───── Data for processing ─────
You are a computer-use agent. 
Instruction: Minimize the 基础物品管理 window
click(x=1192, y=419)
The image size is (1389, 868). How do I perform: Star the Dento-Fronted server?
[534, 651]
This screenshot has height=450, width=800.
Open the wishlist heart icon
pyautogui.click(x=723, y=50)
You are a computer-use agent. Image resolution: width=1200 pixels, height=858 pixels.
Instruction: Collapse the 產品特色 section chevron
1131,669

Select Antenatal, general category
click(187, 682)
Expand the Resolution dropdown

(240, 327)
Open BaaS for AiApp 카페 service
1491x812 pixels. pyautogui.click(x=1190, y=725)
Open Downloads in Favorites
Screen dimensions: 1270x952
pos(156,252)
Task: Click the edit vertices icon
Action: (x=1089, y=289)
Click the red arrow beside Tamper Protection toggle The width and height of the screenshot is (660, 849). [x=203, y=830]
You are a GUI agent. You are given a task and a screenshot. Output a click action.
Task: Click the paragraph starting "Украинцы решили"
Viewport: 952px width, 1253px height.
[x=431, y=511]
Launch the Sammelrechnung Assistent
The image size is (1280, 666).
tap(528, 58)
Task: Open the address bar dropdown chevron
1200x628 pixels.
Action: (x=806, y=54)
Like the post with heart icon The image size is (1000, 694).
─────
Set problem: Copy out all of the items above word for word, without changing anything.

Result:
You are a computer-use agent. 
Instruction: Minimize the 基础物品管理 window
click(x=1192, y=419)
The image size is (1389, 868). How do I perform: Star the Dento-Fronted server?
[534, 651]
This screenshot has height=450, width=800.
Open the wishlist heart icon
pyautogui.click(x=723, y=50)
You are a computer-use agent. Image resolution: width=1200 pixels, height=858 pixels.
Instruction: Collapse the 產品特色 section chevron
1131,669

Select Antenatal, general category
click(187, 682)
Expand the Resolution dropdown

(240, 327)
Open BaaS for AiApp 카페 service
1491x812 pixels. pyautogui.click(x=1190, y=725)
Open Downloads in Favorites
Screen dimensions: 1270x952
pos(156,252)
Task: Click the edit vertices icon
Action: (x=1089, y=289)
Click the red arrow beside Tamper Protection toggle The width and height of the screenshot is (660, 849). [x=203, y=830]
You are a GUI agent. You are given a task and a screenshot. Output a click action.
Task: Click the paragraph starting "Украинцы решили"
Viewport: 952px width, 1253px height.
[x=431, y=511]
Launch the Sammelrechnung Assistent
The image size is (1280, 666).
tap(528, 58)
Task: Open the address bar dropdown chevron
1200x628 pixels.
Action: (x=806, y=54)
Like the post with heart icon The image size is (1000, 694).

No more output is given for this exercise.